*** Passage shown ***
Medicine and Colonial Violence at the End of Empire

Inhalt

Medical involvement in violence, especially torture, seem irreconcilable with the view of doctors as healers. However, throughout history, there have been instances where this fundamental principle has been neglected or completely ignored. Brutal treatments offers a detailed comparative assessment of two case studies where doctors became entangled in state-sponsored violence. The Kenya Emergency (1952-1960) and Algerian War of Independence (1954-1962) are recognised as two bloody counterinsurgency campaigns where colonial security forces used torture and other human rights abuses to suppress anticolonial resistance. Although the extent and nature of this violence is well known, less attention has been paid to the role doctors and medicine played in supporting, overseeing, and sometimes leading it.
*** End of Passage shown ***
*** Data provided ***
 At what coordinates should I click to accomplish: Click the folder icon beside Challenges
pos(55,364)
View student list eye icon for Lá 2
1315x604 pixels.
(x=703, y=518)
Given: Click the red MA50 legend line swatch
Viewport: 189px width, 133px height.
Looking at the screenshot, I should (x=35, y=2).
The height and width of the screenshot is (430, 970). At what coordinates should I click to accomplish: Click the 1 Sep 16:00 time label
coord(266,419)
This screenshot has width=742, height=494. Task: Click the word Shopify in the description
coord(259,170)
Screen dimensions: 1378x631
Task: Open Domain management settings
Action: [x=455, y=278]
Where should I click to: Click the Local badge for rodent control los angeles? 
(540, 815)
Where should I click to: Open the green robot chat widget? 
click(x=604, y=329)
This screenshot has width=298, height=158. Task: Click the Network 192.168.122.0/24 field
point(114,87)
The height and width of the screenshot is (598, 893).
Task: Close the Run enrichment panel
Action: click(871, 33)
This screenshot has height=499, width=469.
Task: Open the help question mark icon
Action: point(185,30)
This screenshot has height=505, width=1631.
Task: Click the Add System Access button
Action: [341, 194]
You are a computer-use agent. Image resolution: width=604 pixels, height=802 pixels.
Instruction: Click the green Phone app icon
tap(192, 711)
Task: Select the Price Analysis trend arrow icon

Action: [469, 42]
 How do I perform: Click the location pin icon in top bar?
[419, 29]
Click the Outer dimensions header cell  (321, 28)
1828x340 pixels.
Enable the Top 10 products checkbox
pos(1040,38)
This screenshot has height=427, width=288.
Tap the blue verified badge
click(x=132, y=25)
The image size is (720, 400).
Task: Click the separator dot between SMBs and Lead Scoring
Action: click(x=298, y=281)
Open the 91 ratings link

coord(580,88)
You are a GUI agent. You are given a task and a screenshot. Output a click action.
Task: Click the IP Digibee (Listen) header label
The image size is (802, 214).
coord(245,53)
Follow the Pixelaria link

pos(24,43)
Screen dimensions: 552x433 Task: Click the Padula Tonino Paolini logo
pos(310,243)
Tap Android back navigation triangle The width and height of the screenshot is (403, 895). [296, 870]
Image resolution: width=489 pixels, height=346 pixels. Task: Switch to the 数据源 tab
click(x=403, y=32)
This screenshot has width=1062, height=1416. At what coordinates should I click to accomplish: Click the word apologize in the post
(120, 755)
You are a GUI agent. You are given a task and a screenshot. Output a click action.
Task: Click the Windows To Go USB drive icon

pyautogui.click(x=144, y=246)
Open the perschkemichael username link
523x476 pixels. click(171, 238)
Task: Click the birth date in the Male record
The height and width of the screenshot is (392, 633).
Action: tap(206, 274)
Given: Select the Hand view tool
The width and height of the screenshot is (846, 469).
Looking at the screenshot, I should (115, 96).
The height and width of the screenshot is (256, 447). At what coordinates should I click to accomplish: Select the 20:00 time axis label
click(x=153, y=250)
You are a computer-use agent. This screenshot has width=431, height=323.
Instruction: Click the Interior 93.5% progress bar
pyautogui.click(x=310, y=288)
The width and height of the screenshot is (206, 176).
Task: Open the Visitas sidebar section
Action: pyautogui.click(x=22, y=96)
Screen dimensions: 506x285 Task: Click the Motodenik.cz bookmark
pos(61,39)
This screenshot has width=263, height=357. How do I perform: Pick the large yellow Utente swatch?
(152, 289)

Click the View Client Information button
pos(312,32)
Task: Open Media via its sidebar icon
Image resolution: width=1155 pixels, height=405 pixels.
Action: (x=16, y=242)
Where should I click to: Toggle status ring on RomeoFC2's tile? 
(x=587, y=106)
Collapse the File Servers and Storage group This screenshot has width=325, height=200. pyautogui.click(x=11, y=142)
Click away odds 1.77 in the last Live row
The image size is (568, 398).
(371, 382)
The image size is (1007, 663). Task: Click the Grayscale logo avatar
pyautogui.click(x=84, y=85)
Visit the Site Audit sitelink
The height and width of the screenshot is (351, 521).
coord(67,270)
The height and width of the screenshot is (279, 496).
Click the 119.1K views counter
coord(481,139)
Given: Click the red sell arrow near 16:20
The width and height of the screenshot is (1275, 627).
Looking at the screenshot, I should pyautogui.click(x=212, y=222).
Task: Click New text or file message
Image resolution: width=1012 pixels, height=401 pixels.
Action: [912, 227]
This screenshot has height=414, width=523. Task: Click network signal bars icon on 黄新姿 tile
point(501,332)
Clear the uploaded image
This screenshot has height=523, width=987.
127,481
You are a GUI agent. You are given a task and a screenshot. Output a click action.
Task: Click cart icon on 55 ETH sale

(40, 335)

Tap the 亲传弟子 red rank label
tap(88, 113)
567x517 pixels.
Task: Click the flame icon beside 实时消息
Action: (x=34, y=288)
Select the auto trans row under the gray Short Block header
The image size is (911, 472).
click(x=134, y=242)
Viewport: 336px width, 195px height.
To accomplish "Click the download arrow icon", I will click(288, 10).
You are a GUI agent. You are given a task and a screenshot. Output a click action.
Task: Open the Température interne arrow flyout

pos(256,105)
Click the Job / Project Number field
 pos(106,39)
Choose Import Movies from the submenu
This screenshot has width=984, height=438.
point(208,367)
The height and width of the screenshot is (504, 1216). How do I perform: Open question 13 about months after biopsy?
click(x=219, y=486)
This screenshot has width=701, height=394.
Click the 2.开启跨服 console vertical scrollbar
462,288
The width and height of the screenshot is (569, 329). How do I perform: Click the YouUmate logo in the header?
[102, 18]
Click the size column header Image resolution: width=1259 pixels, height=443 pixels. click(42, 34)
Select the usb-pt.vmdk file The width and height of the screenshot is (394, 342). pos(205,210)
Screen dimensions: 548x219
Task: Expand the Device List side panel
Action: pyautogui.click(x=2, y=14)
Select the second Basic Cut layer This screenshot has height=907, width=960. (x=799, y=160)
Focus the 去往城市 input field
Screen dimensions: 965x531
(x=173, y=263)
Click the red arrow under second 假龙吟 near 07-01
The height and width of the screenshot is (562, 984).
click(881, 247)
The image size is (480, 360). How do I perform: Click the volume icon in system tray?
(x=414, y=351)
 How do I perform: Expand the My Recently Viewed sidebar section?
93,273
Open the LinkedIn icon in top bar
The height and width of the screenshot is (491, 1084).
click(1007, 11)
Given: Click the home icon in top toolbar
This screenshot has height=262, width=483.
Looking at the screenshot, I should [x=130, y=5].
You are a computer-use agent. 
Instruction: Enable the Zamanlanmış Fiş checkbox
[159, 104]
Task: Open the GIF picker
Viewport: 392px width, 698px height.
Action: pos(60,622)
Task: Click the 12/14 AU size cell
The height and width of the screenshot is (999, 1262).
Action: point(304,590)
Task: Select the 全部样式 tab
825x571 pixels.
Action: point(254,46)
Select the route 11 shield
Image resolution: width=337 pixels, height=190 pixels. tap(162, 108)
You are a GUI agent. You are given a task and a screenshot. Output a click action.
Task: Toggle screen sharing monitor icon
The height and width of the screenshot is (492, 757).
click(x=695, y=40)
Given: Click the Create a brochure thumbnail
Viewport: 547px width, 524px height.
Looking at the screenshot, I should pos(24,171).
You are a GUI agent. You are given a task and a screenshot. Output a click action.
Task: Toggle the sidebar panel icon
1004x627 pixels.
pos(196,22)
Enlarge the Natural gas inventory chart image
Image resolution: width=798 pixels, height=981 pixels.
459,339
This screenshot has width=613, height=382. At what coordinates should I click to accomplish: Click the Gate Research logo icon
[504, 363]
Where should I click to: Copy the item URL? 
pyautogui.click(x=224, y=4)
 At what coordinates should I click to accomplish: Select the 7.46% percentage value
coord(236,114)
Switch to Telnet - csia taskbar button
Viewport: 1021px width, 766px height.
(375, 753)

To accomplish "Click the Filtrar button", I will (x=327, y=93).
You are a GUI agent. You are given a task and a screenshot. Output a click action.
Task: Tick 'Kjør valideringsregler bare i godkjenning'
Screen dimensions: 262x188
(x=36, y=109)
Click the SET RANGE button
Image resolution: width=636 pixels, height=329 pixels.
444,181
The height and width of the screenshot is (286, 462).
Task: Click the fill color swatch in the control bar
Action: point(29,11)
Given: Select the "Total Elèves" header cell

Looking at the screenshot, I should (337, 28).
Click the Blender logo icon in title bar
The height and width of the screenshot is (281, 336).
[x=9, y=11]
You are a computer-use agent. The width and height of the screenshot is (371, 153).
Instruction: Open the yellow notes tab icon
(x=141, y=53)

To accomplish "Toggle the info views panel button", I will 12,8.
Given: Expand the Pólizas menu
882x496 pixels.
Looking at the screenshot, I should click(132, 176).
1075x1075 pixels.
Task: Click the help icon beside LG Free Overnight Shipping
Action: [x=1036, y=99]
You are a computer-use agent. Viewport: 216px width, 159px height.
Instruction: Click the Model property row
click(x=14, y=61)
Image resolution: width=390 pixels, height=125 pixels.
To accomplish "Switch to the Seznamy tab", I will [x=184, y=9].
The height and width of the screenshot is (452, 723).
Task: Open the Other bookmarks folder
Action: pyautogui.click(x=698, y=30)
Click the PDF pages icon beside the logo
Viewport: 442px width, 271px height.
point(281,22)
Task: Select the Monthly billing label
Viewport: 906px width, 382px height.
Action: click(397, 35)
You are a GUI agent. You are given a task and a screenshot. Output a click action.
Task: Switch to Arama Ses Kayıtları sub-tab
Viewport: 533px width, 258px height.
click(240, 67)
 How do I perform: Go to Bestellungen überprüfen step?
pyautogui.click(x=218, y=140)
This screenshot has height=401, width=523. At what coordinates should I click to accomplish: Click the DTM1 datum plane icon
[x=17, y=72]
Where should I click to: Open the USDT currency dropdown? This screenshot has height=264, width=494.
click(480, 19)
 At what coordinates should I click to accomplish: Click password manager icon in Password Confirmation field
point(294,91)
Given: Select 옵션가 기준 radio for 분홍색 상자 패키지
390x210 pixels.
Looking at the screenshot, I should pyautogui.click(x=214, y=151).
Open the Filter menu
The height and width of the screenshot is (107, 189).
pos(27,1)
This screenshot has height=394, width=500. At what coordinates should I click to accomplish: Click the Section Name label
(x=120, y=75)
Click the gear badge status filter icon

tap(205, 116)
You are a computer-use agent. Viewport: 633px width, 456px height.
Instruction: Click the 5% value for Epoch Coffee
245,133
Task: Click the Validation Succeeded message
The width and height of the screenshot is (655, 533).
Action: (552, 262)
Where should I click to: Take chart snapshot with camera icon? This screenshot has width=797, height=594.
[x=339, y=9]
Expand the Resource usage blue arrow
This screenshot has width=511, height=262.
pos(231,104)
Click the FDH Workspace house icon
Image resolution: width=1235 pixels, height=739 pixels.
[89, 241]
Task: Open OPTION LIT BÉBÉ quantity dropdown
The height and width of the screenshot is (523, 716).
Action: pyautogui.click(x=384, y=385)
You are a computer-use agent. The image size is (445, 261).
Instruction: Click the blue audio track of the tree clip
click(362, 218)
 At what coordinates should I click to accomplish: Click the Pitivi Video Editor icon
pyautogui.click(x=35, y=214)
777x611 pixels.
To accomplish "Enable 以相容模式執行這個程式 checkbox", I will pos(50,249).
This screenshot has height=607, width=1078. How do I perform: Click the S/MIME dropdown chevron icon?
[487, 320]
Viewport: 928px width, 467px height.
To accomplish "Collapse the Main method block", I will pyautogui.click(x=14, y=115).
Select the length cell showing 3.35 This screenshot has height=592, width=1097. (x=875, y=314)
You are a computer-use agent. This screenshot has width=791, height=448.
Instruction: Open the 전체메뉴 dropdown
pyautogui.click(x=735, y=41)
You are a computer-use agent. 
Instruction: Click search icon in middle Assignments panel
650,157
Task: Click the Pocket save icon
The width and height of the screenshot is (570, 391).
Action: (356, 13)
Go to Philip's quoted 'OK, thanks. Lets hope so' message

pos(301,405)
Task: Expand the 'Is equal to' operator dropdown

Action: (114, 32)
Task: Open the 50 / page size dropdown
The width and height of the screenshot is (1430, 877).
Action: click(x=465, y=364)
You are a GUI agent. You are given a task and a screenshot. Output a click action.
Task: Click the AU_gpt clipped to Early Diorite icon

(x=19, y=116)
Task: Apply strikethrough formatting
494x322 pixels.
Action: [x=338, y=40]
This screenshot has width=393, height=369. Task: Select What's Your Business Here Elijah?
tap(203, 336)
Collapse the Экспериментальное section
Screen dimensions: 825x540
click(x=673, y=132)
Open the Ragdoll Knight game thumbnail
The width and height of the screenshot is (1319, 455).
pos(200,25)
*** End of Data provided ***
▶ **Questions**
1. In the passage on medicine and colonial violence, during which years did the Kenya Emergency take place?
2. Extend the passage on medicine and colonial violence with a few sentences that pick up after its final sentence.

▶ **Answer list**
1. 1952-1960

2.
This book shines a light on the shadowy and uncomfortable aspects of the history of medicine. It places medicine and its practitioners within the wider social, economic and political milieu of the two colonies, revealing them to be deeply embedded social actors who had personal stakes in the colonial situation, the detainment of perceived enemies, and the concealment of abuse. Ultimately, these doctors were willing to lend their expertise to help diagnose the minds of the 'terrorists', to oversee their health while in detention, to monitor them during interrogation, and even to conceal evidence of abuse.
Brutal treatments makes a substantial and significant contribution to the history of medicine, the history of medical ethics and the history of colonialism, and will be of interest to scholars and students interested in the history of medicine, colonialism and ethics.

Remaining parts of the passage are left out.